Toda esta ponderación respecto al poder de la palabra viene al caso para contarle que le estoy escribiendo desde Colonia del Sacramento, una bellísima ciudad al suroeste del Uruguay, sobre el Río de la Plata y a sólo una “cruzada del charco” de la cuidad de Buenos Aires. Ahora mismo me encuentro sentada frente al río, contemplando una divina puesta de sol en un horizonte infinito. Y puedo asegurarle que, sí, tuvo razón Stendhal cuando escribió que “la belleza es una promesa de felicidad”, porque soy absolutamente feliz en este momento.
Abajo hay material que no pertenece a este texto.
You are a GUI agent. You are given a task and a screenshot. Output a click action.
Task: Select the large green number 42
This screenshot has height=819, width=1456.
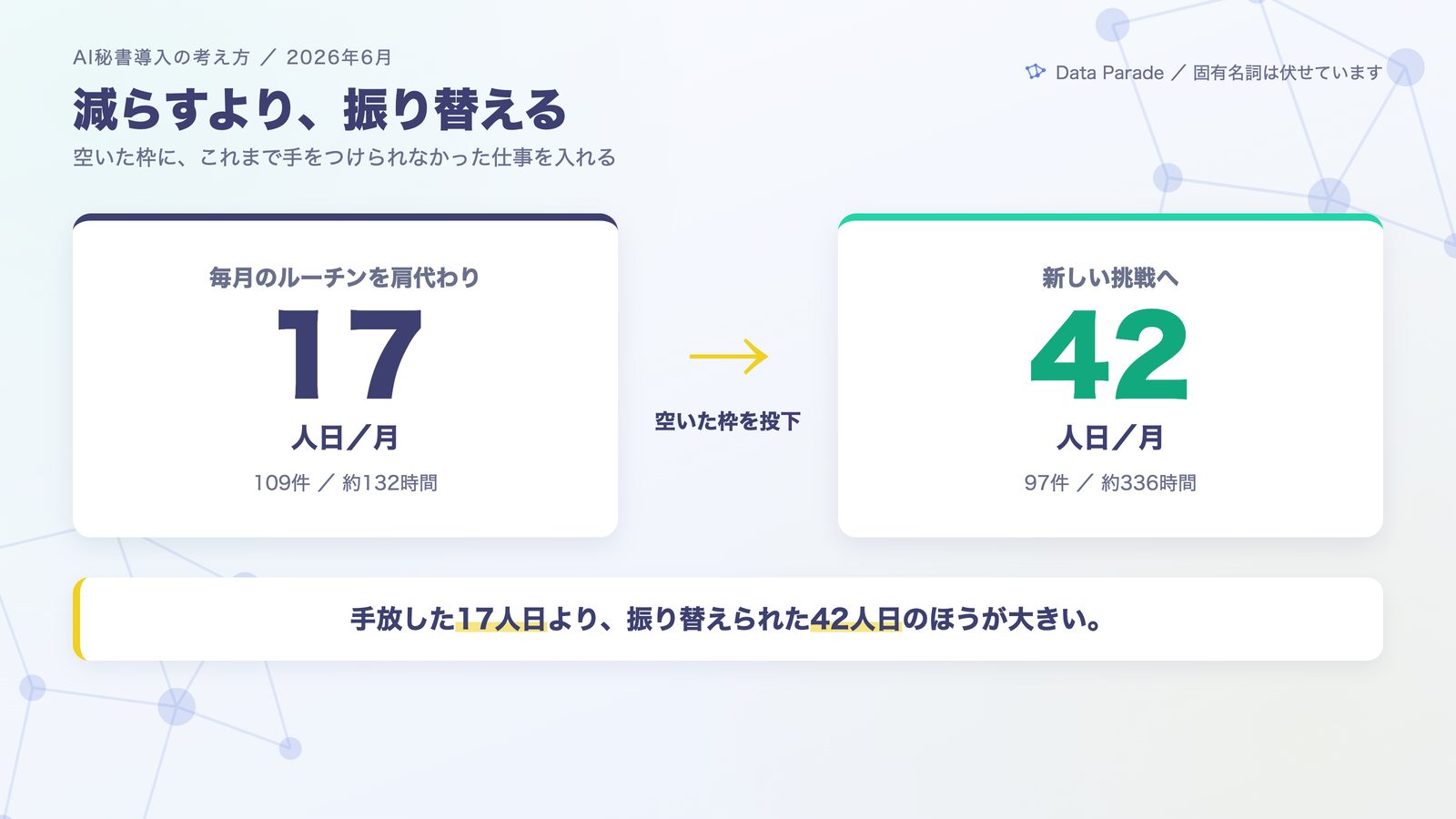pyautogui.click(x=1109, y=355)
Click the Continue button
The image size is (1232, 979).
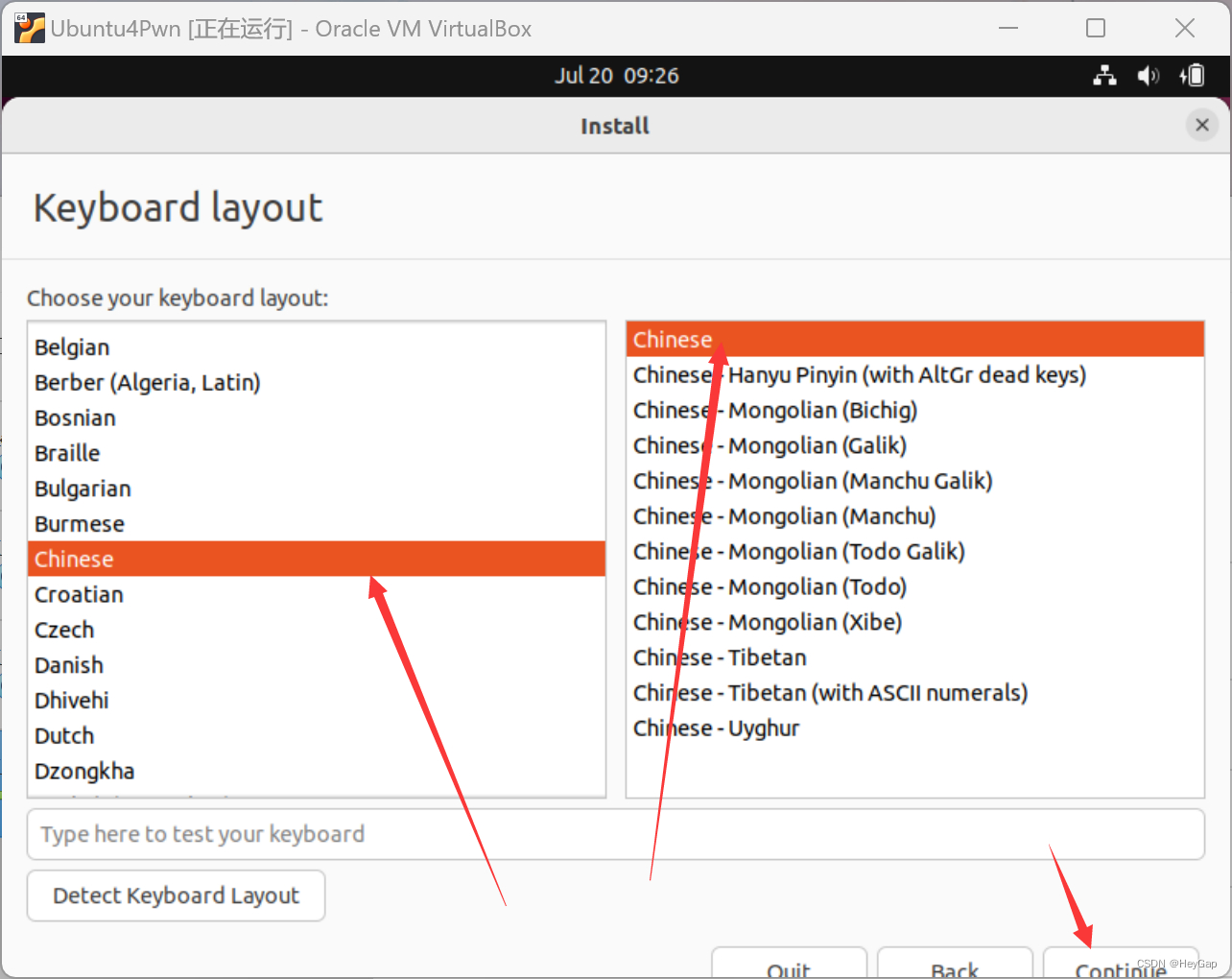click(1121, 967)
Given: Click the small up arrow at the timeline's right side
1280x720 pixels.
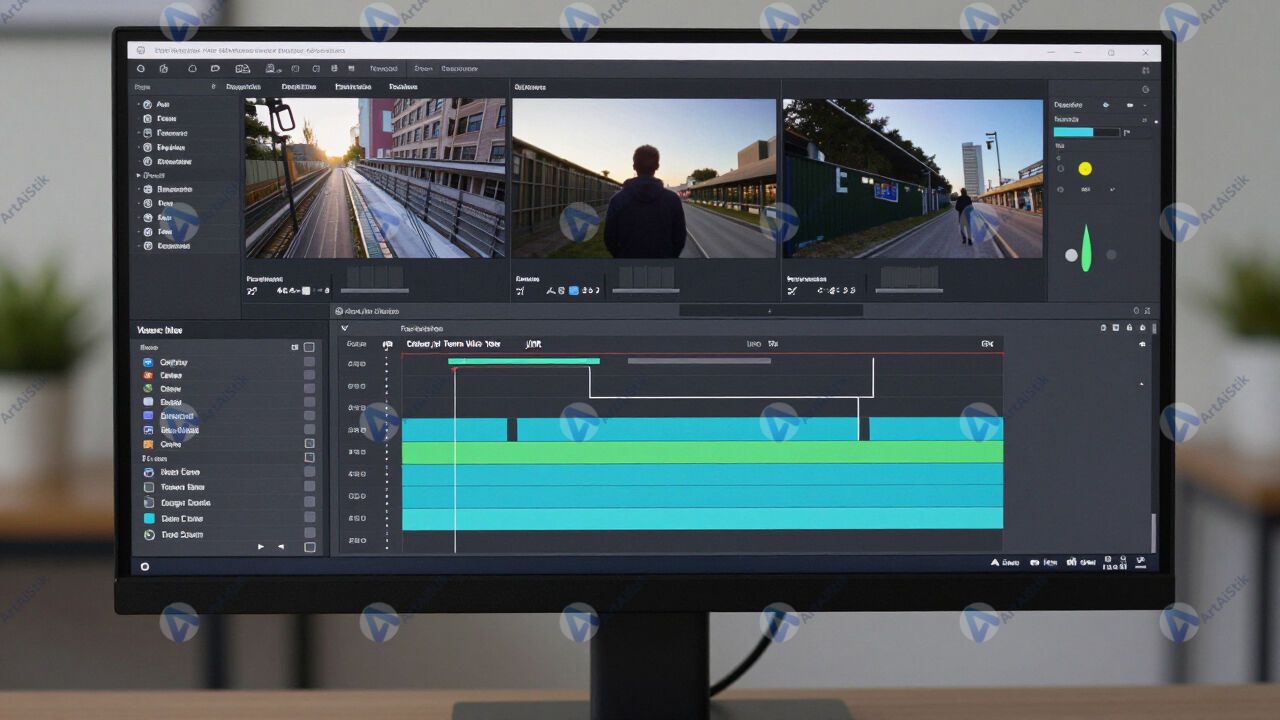Looking at the screenshot, I should click(1142, 383).
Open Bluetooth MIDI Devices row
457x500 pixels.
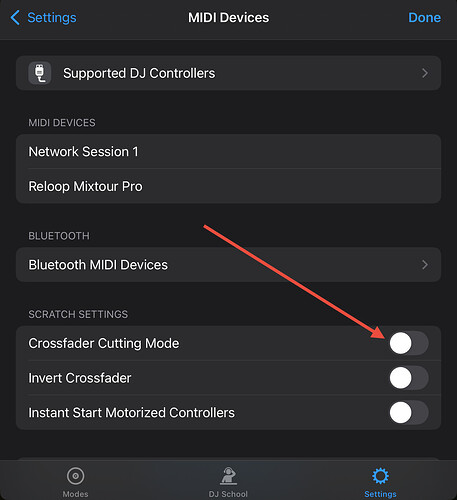229,265
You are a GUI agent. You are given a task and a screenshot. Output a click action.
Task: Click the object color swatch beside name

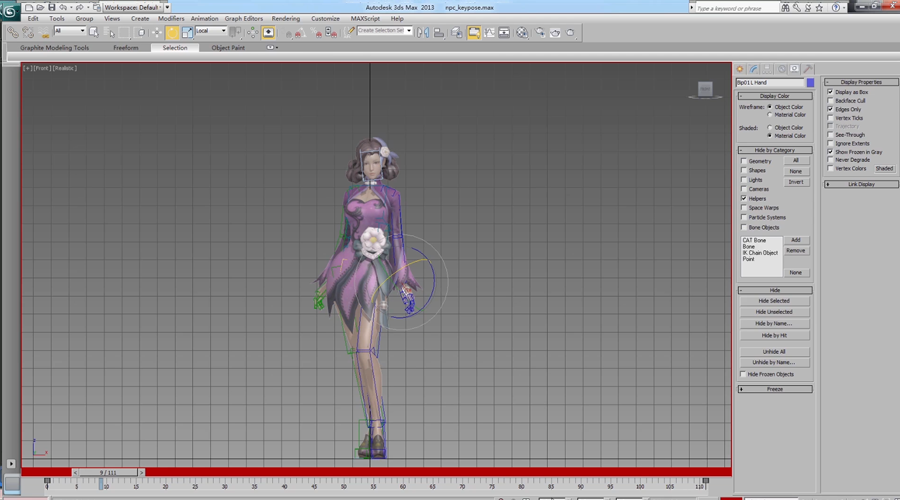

Pero mi estar en este “aquí y ahora” no es casualidad, ni tampoco algo que haya planeado con tiempo. No; mi estar aquí ahora se debe a que hace una semana le escribí que “constato, día a día, lo complejo que es, como humanos, vivir como pensamos”. Estas palabras tuvieron un poder ensalmador sobre mí, obviamente. Pero a esto se sumó que, pocos días después de eso, participé en una “mesa de filósofos”, donde reflexionamos acerca de las problemáticas consecuencias de la preeminencia de la inmediatez, la necesidad de dar respuestas rápidas a todo, y la dificultad para detenerse a pensar en una cultura donde la opinología se impone sobre la sabiduría.

Byung Chul Han se ha vuelto célebre por estos lares, y en casi todo encuentro o debate filosófico se habla de “La sociedad del cansancio”, “El enjambre” y “El aroma del tiempo”, entre otras tantas de sus sucintas obras. Pero en esta última “mesa” me sucedió que, de pronto, tomé consciencia de que, desde hace un tiempo, mi vida no condice manifiestamente con lo que pienso. El coronavirus ha traído consigo un auge de la Filosofía, y también de conflictos intra e interpersonales que han aumentado significativamente la presencia de pacientes en mi consultorio.  Jamás trabajé tanto como ahora, y aunque me apasiona lo que hago, le confieso que últimamente mi yo acostumbra, más que nunca, a decirle a mi : “Magdalena, deberías tomarte unos días en silencio y soledad para escribir y pensar. No sólo porque lo disfrutás, sino porque es bueno, también, para tu ejercicio profesional”. Y entonces se me ocurrió que probablemente estuviera “pecando” de la mala fe que denunció Sartre, escudándome en el hecho de que es difícil vivir como se piensa, sin proponerme actuar a conciencia para superar esa dificultad. Y pensé que, quizás, usted tiene razón cuando dice que deberíamos esperar que los filósofos (y, ¿por qué no todos los sujetos con autoconciencia en general?) se esforzaran por vivir acorde a lo que piensan…

Dicen que lo más difícil es lo que más se goza. Y por eso quiero agradecerle, Leslie. Porque usted me estimuló a poner en palabras una dificultad humana, demasiado humana. Y, así, fue parte del envión que me sacó de mi constrictiva zona de confort, para disfrutar de esta soledad introspectiva y de este silencio de palabras ensalmadoras y plenas. Porque, tiene razón; la verdad del arte sí se nos regala para siempre. Y por eso traje conmigo, no a la Filosofía, sino a la poesía completa de Nietzsche: mía desde el principio, y para siempre.